• Exercise goal: Copy out the records from the line containing "You are a computer-use agent. This" down to the line containing "[x=281, y=82]", requests included, and shift every coordinate in the answers up by 23.

• Data provided:
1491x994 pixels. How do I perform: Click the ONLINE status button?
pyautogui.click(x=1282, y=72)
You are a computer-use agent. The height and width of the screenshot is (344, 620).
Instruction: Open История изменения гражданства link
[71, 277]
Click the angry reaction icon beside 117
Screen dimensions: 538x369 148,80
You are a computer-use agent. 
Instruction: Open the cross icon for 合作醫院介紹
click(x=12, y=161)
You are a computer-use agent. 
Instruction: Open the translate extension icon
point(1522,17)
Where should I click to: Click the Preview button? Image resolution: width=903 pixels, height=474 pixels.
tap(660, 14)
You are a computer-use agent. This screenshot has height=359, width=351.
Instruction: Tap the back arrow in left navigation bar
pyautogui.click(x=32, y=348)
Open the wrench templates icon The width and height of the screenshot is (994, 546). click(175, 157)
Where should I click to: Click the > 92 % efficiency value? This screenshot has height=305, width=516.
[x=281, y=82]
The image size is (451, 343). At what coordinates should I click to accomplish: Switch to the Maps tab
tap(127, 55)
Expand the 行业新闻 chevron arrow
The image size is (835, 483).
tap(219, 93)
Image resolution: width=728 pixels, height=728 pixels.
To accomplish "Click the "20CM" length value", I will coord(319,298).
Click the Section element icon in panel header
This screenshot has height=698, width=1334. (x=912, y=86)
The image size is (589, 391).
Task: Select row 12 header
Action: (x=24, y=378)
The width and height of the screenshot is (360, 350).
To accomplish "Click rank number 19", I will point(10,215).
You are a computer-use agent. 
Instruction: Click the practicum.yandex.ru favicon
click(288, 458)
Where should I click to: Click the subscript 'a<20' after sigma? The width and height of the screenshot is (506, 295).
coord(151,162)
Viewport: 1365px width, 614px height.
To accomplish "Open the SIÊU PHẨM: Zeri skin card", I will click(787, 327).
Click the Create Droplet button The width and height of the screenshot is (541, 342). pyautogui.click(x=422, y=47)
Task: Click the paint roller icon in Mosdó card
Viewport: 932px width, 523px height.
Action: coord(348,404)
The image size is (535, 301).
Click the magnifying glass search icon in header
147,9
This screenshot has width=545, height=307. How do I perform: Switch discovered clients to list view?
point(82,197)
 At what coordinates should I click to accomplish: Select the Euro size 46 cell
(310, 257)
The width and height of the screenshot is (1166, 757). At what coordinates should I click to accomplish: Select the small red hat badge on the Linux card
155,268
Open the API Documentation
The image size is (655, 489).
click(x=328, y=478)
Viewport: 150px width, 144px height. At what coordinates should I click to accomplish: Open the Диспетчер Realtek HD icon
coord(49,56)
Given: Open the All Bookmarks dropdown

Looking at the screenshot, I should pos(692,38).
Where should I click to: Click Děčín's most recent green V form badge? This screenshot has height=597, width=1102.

• The reply:
You are a computer-use agent. This screenshot has height=359, width=351.
Instruction: Tap the back arrow in left navigation bar
pyautogui.click(x=55, y=371)
Open the wrench templates icon The width and height of the screenshot is (994, 546). click(198, 180)
Where should I click to: Click the > 92 % efficiency value? This screenshot has height=305, width=516.
[x=304, y=105]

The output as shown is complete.